San Antonio has several small towns around it such as Fredericksburg, Kerville, and Boerne. The previous weekend I went to the Cibolo Nature Center around midday to see birds on an unplanned trip while we were visiting Boerne. (Pro tip: Most everything in downtown Boerne is closed early or completely on Sundays)
160 acres in the heart of Boerne, Texas, the Cibolo Nature Center offers miles of trails through five distinct ecosystems. In 1988, Carolyn Chipman Evans, her husband, Brent Evans, and a handful of friends envisioned a place to connect their community with nature. Beginning with a segment of the Cibolo Creek and its neighboring land and wildlife, this group of advocates worked tirelessly to ensure the creek’s preservation. With the City of Boerne’s support, Carolyn’s leadership and enthusiasm brought a rebirth to the land and a renaissance of public concern for conservation of the area’s natural resources.Cibolo Center for Conservation
I saw a few impressive birds during our first visit, like the Summer Tanager, so we made plans to go again last weekend. We arrived around 8 AM and made our way toward the creek. Birds could be heard all around us: the spaceship sounds of the Northern Cardinal, the melodic sounds of the Carolina Wren, and the sweet melody of the Painted Bunting.

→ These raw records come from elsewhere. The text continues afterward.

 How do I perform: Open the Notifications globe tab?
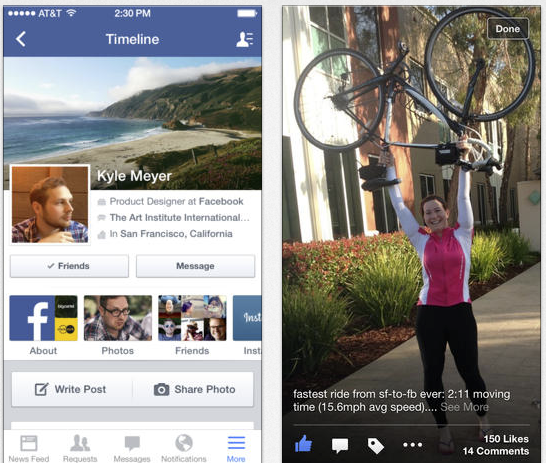pos(184,448)
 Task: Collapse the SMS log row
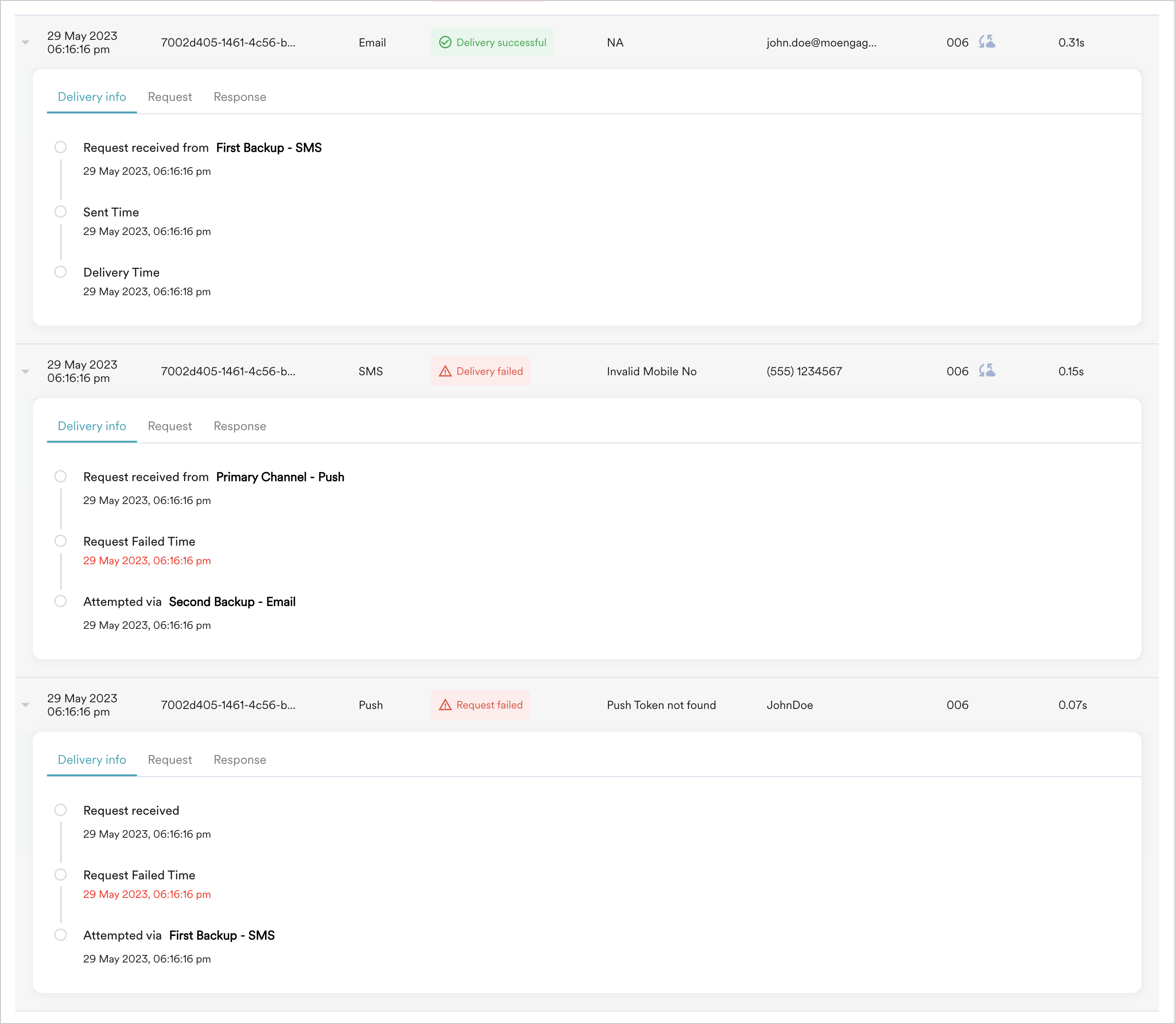[x=25, y=371]
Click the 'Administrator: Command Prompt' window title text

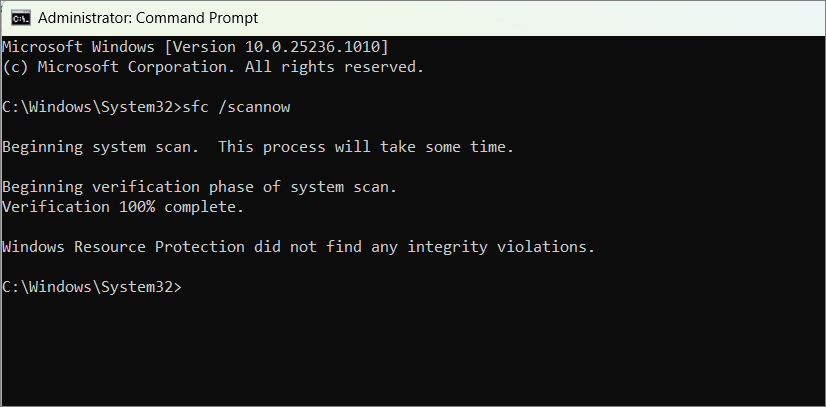pos(148,18)
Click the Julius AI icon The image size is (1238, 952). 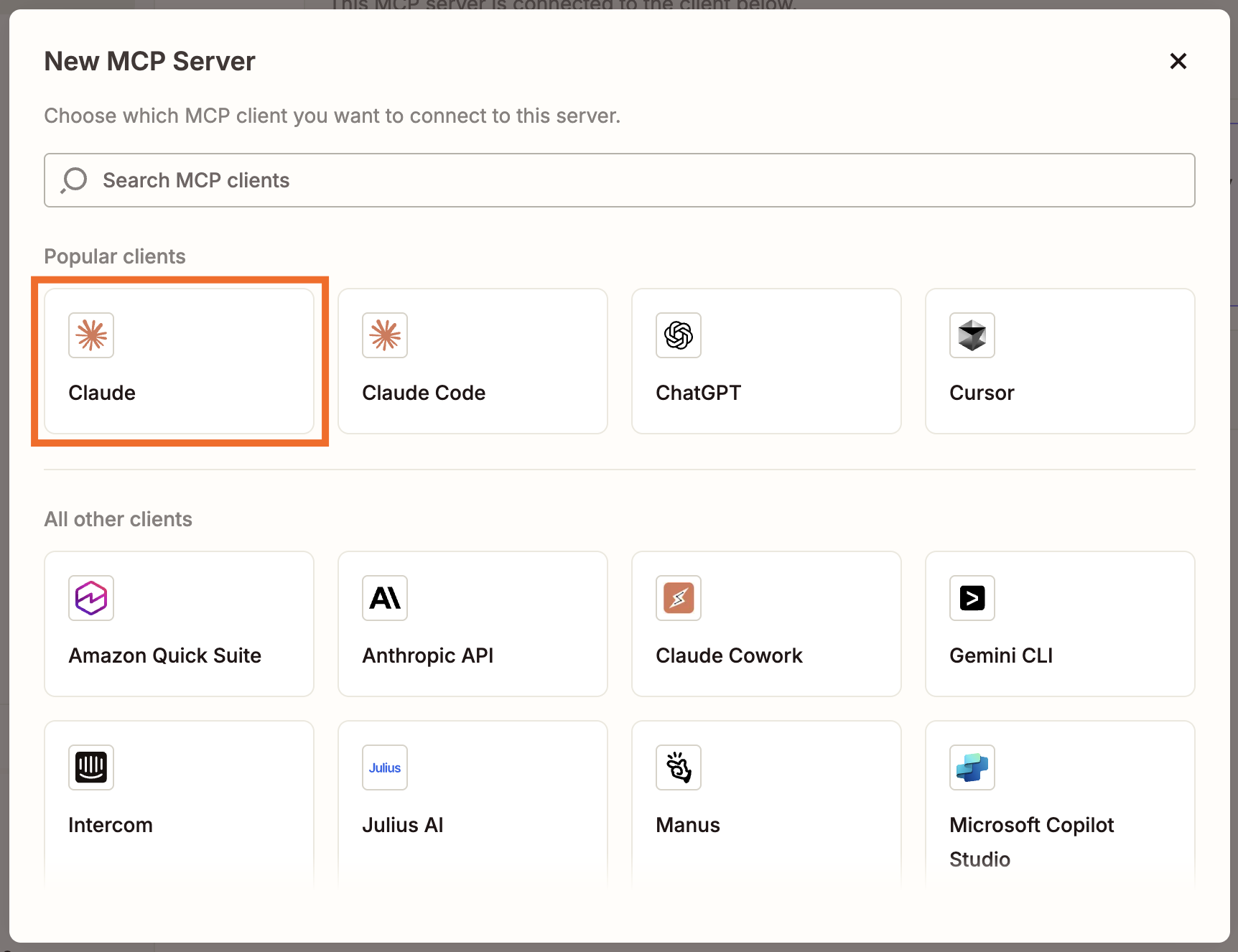point(385,767)
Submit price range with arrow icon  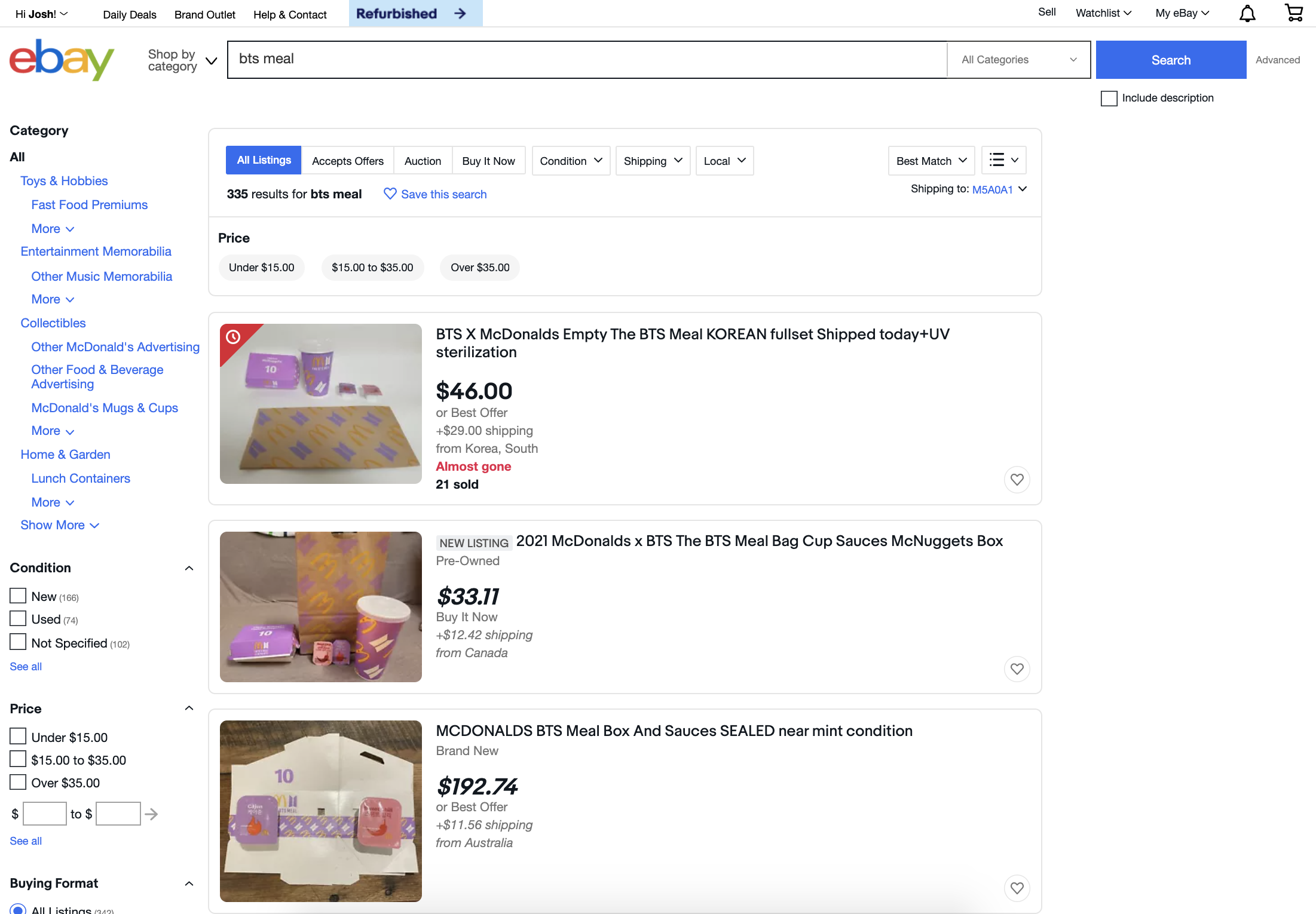pyautogui.click(x=152, y=814)
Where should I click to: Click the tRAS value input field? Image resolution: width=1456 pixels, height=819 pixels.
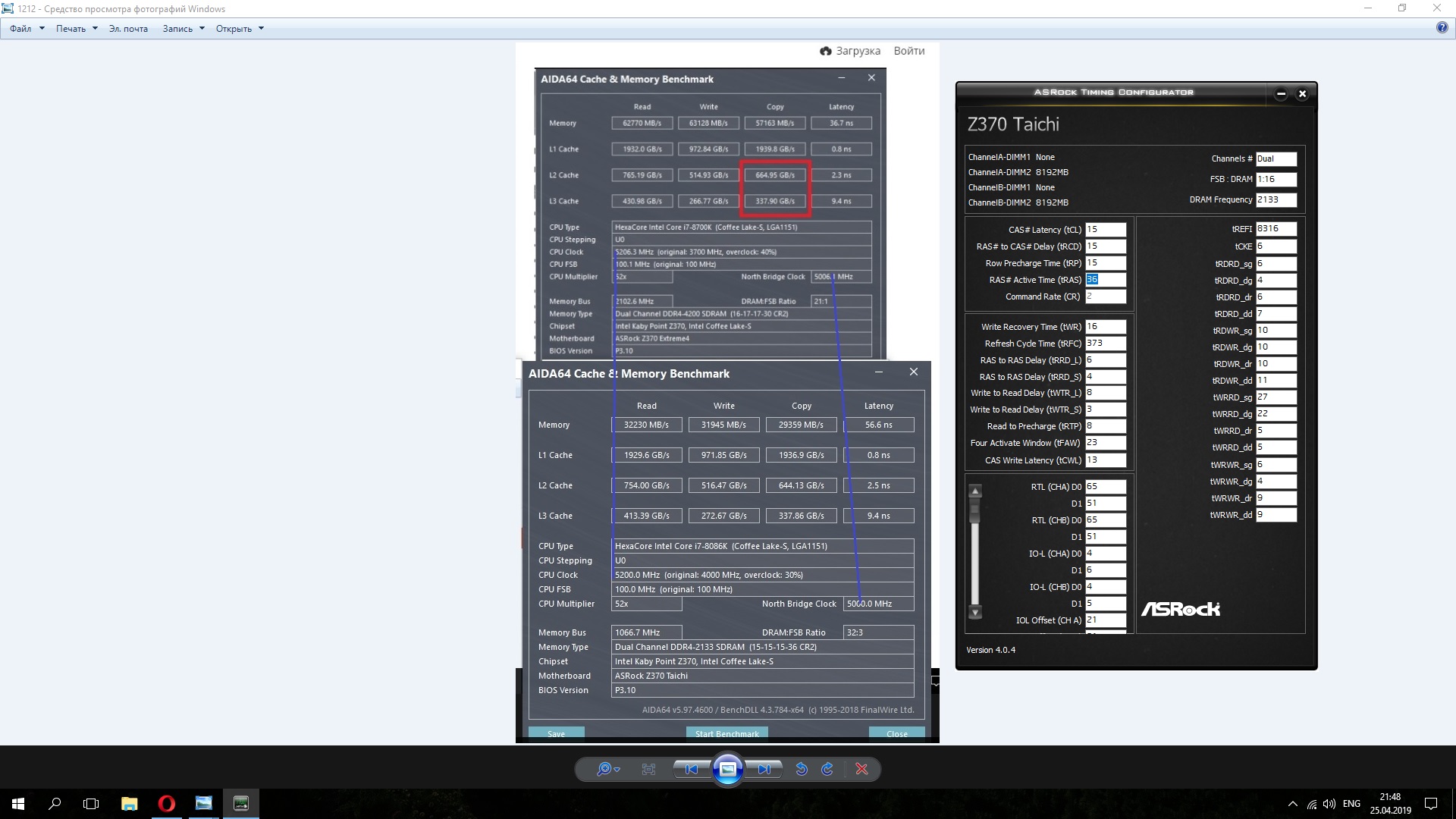1105,280
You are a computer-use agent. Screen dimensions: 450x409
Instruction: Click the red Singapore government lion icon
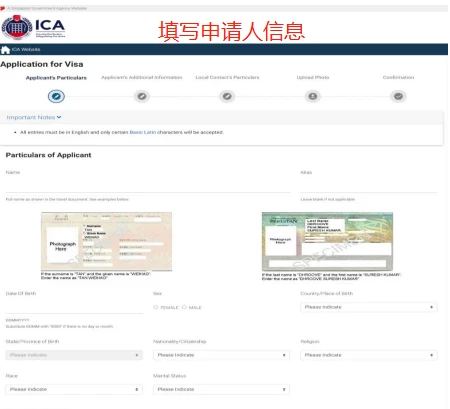pyautogui.click(x=3, y=8)
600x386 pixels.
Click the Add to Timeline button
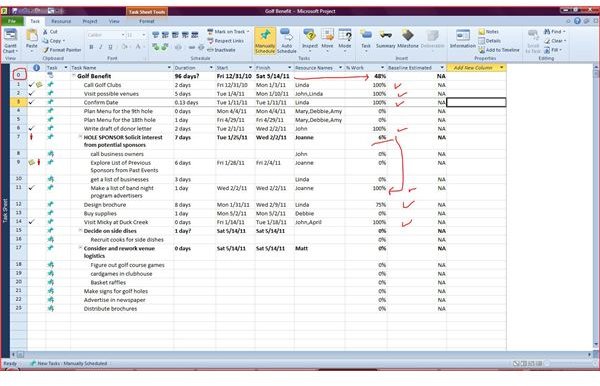499,50

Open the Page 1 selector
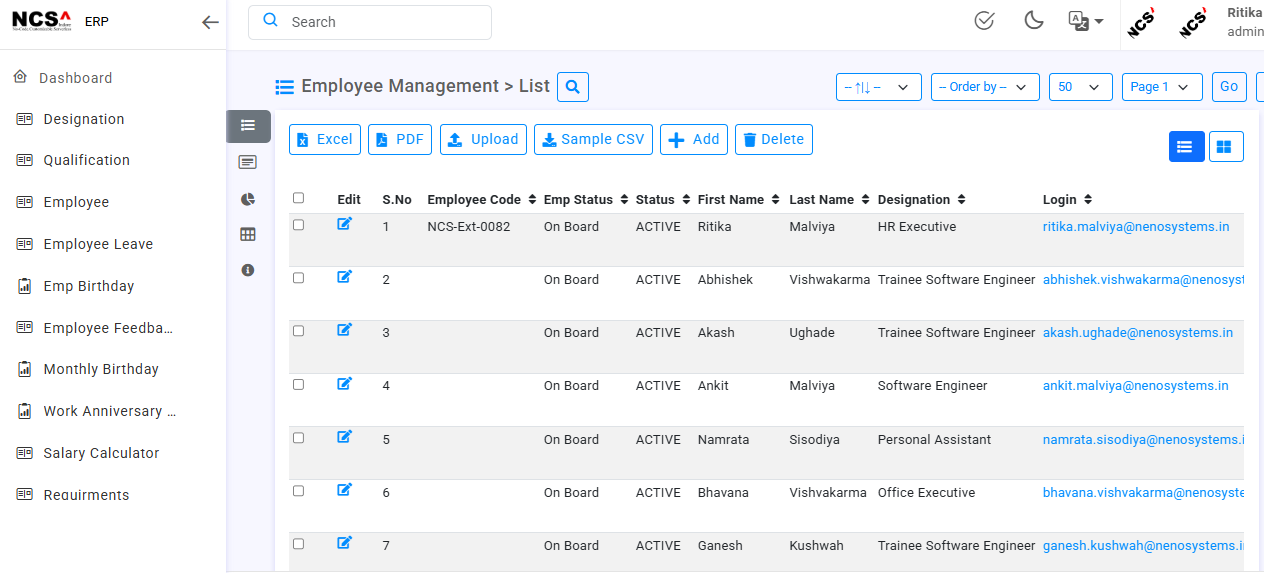[x=1161, y=87]
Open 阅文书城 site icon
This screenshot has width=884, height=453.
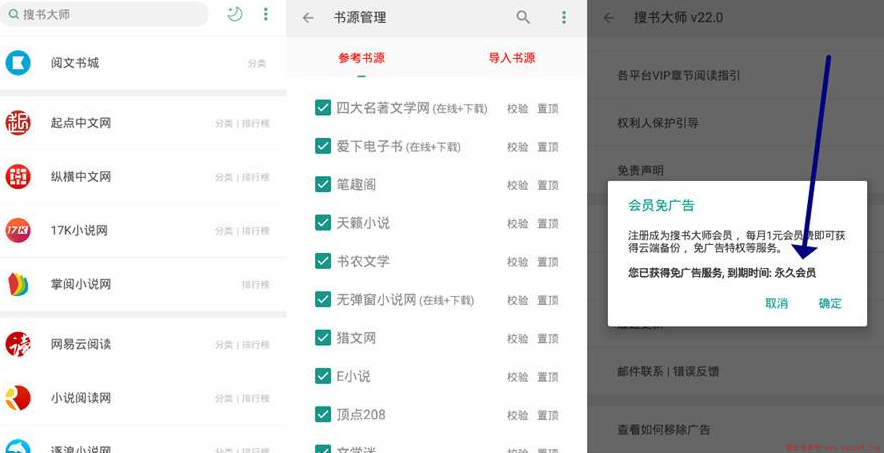pyautogui.click(x=18, y=63)
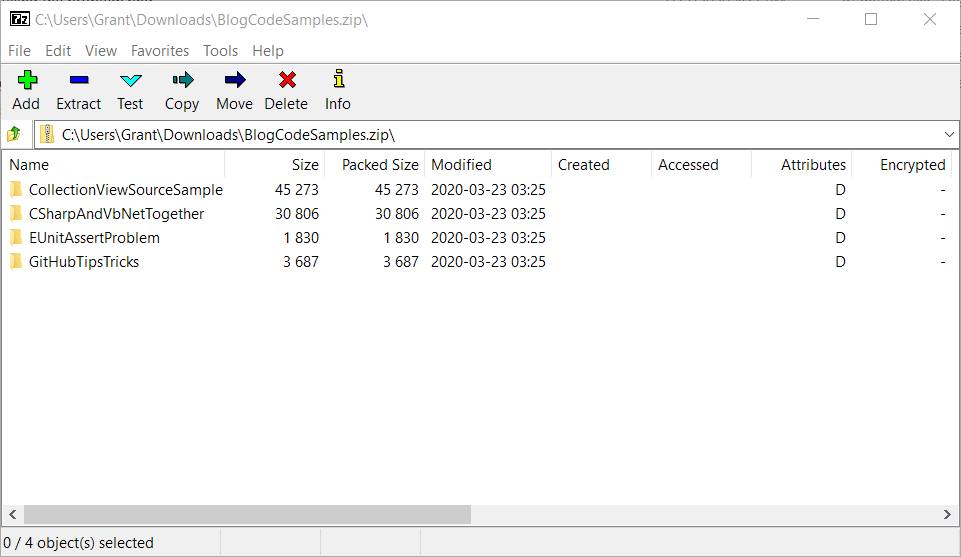Sort by the Modified column header
961x557 pixels.
461,165
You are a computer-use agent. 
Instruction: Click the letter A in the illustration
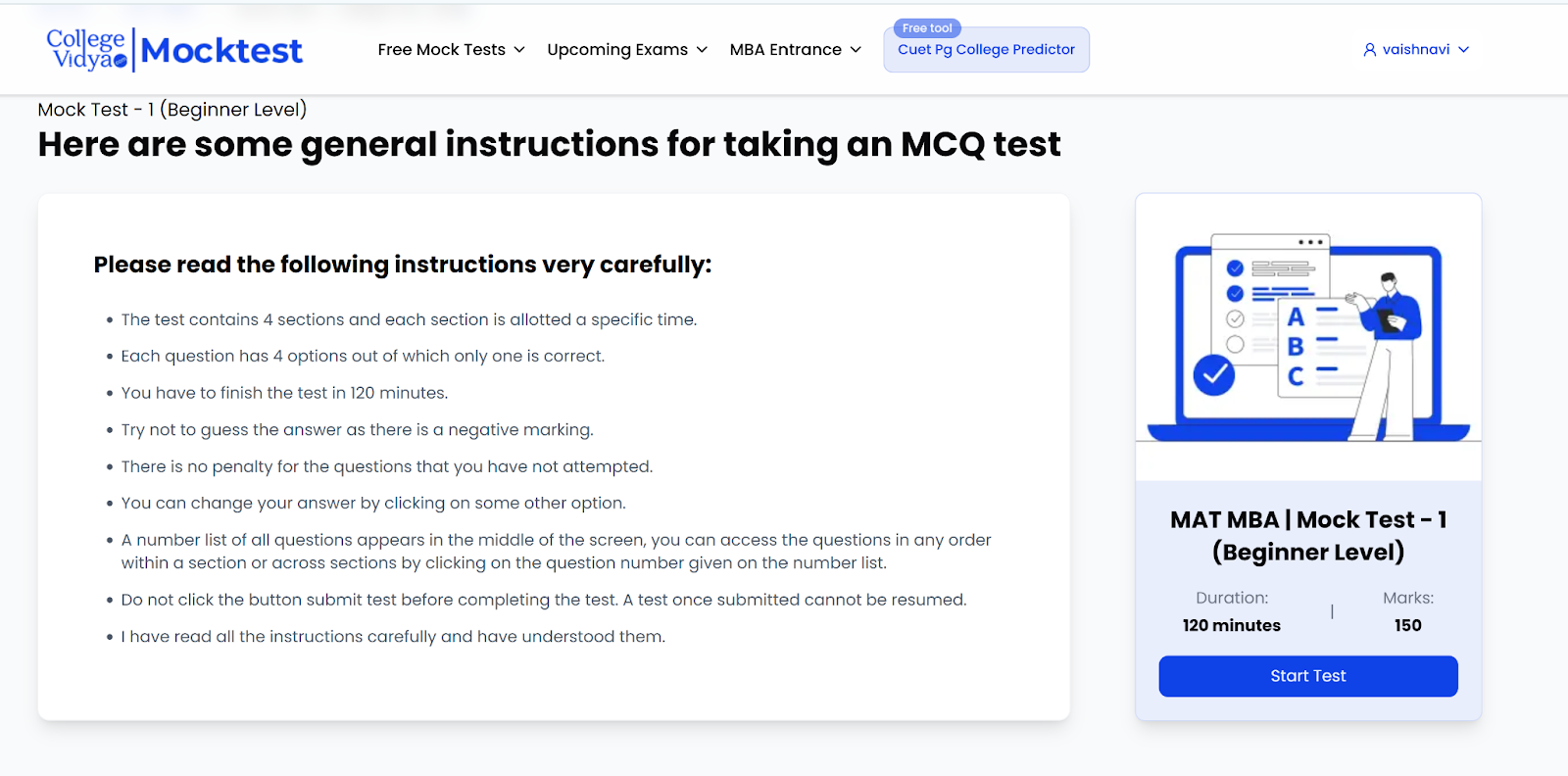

The creek we arrived at has a walkway across it that is always slightly covered in a current of water. Your options are to walk along a series of small blocks above the water and risk falling in, or cross the shallow current to the other side. I decided to slosh through the water with my walking shoes to avoid ruining my camera.
We began to hear the callof the Summer Tanager again in the same trees as the previous weekend. The three of us scanned the trees for a couple of minutes and spotted it up at the top of a very large tree.
We used Merlin’s Sound ID pretty consistently throughout our visit. It always gives us a heads up on what to look for before we even realize what is hiding in the trees. A Blue Grosbeak started popping up in our scans and I found it on a nearby tree. I captured this photo of it for the first time.
We approached a fork in the road and opted to take the path we took the previous week, as we were hoping to spot a Painted Bunting so our friend Paul could get a new lifer. This path took us along the creek’s edge and through dense forest, so it was a prime but challenging choice for birds. Several kinds of Warblers kept popping up in our sound scans, Yellow-throated Warblers, Black-throated Green Warblers, and Nashville Warblers, but we only got a good look at the Nashville. It was frustrating knowing the birds are there but being wholly unable to locate them in the canopy.
Continuing our pursuit for a glimpse of the Painted Bunting we approached the edge of Cibolo Nature Center next to Herff Farm. Paul spotted a small bird on a distant snag and we discussing what it could possibly be. It is sometimes hard to see necessary characteristics with binoculars when the bird is far away, so I took a few photos of it and zoomed them in. We confirmed it was a Eastern Wood-Pewee, a lifer for me! I captured a small, blurry photo of it for a keepsake.
We spotted several flyovers during our visit, Black Vultures, Turkey Vultures, Neotropic Cormorants, Great Egrets, and doves galore.
Looping back, we took a trail called Cooper’s Crossing which is where we saw the Painted Bunting the previous week. A few minutes we walked down the path and through some tall grass following the song of the bunting until we got lucky. Spotted in the branches of a tree next to the trail, the male Painted Bunting’s bright colors could be seen standing starkly against the green foliage.
We continued past the end of the trail and off the Cibolo property until we hit a sidewalk leading back to the nature center entrance. As we made our way that direction, we saw a large hawk burst out of the bushes next to us and land on the ground about 20 feet away. It was busy eating a meal and watching us to ensure we didn’t get too close to its prize. It got spooked again shortly after and flew off into the trees and landed amongst the bushes.
We then made our way back to the entrance of the park and spotted a handful of Eastern Bluebirds hanging out on the barbed wire the lined one of the fences next to Herff Farm.
Bonus: After leaving the Cibolo Nature Center we made one final stop at a local park near our neighborhood and stumbled upon a Scissor-tailed Flycatcher nest in a tree next to the pond.